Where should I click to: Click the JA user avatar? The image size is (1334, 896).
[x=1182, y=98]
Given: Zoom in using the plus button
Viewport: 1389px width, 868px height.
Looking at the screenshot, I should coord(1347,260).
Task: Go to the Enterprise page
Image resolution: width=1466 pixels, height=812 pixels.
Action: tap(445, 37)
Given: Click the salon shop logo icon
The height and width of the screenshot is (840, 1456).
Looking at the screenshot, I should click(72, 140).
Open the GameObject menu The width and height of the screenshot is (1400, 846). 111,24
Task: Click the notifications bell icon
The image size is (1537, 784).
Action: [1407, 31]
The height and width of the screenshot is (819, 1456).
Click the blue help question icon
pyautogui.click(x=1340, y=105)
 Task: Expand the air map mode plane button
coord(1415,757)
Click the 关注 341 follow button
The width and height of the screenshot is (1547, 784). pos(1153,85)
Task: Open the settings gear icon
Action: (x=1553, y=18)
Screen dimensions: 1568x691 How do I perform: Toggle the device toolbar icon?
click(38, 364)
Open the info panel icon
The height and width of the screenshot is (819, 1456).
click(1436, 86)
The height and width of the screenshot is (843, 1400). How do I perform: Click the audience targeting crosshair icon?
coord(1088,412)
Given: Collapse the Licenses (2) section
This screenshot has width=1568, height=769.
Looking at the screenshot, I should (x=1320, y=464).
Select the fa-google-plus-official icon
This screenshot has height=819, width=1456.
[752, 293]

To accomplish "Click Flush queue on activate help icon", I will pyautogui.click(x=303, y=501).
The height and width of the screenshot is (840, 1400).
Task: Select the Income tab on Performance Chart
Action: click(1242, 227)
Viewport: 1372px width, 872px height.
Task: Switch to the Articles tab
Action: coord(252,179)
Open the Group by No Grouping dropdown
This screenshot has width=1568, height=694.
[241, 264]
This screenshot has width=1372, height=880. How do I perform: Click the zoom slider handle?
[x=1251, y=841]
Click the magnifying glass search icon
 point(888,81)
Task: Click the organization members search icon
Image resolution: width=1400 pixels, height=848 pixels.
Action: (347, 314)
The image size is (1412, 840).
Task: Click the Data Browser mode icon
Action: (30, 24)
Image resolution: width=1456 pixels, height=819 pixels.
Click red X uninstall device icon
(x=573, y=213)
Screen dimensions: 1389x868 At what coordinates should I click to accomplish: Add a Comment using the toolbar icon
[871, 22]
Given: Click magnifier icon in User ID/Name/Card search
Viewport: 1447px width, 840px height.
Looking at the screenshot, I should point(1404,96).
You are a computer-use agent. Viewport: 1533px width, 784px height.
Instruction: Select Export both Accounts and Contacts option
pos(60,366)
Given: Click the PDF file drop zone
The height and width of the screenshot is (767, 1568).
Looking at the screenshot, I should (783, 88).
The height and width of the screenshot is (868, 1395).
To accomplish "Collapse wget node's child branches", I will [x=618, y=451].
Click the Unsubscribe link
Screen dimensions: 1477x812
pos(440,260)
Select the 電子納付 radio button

..........

Task prompt:
All of the data above needs to be written out exactly.

Solution for this task:
Where should I click to: Click the JA user avatar? The image size is (1334, 896).
[x=1182, y=98]
Given: Zoom in using the plus button
Viewport: 1389px width, 868px height.
Looking at the screenshot, I should coord(1347,260).
Task: Go to the Enterprise page
Image resolution: width=1466 pixels, height=812 pixels.
Action: tap(445, 37)
Given: Click the salon shop logo icon
The height and width of the screenshot is (840, 1456).
Looking at the screenshot, I should click(72, 140).
Open the GameObject menu The width and height of the screenshot is (1400, 846). 111,24
Task: Click the notifications bell icon
The image size is (1537, 784).
Action: [1407, 31]
The height and width of the screenshot is (819, 1456).
Click the blue help question icon
pyautogui.click(x=1340, y=105)
 Task: Expand the air map mode plane button
coord(1415,757)
Click the 关注 341 follow button
The width and height of the screenshot is (1547, 784). pos(1153,85)
Task: Open the settings gear icon
Action: (x=1553, y=18)
Screen dimensions: 1568x691 How do I perform: Toggle the device toolbar icon?
click(38, 364)
Open the info panel icon
The height and width of the screenshot is (819, 1456).
click(1436, 86)
The height and width of the screenshot is (843, 1400). How do I perform: Click the audience targeting crosshair icon?
coord(1088,412)
Given: Collapse the Licenses (2) section
This screenshot has width=1568, height=769.
Looking at the screenshot, I should (x=1320, y=464).
Select the fa-google-plus-official icon
This screenshot has height=819, width=1456.
[752, 293]

To accomplish "Click Flush queue on activate help icon", I will pyautogui.click(x=303, y=501).
The height and width of the screenshot is (840, 1400).
Task: Select the Income tab on Performance Chart
Action: click(1242, 227)
Viewport: 1372px width, 872px height.
Task: Switch to the Articles tab
Action: coord(252,179)
Open the Group by No Grouping dropdown
This screenshot has width=1568, height=694.
[241, 264]
This screenshot has width=1372, height=880. How do I perform: Click the zoom slider handle?
[x=1251, y=841]
Click the magnifying glass search icon
 point(888,81)
Task: Click the organization members search icon
Image resolution: width=1400 pixels, height=848 pixels.
Action: (347, 314)
The image size is (1412, 840).
Task: Click the Data Browser mode icon
Action: (30, 24)
Image resolution: width=1456 pixels, height=819 pixels.
Click red X uninstall device icon
(x=573, y=213)
Screen dimensions: 1389x868 At what coordinates should I click to accomplish: Add a Comment using the toolbar icon
[871, 22]
Given: Click magnifier icon in User ID/Name/Card search
Viewport: 1447px width, 840px height.
Looking at the screenshot, I should point(1404,96).
You are a computer-use agent. Viewport: 1533px width, 784px height.
Instruction: Select Export both Accounts and Contacts option
pos(60,366)
Given: Click the PDF file drop zone
The height and width of the screenshot is (767, 1568).
Looking at the screenshot, I should (783, 88).
The height and width of the screenshot is (868, 1395).
To accomplish "Collapse wget node's child branches", I will [x=618, y=451].
Click the Unsubscribe link
Screen dimensions: 1477x812
pos(440,260)
Select the 電子納付 radio button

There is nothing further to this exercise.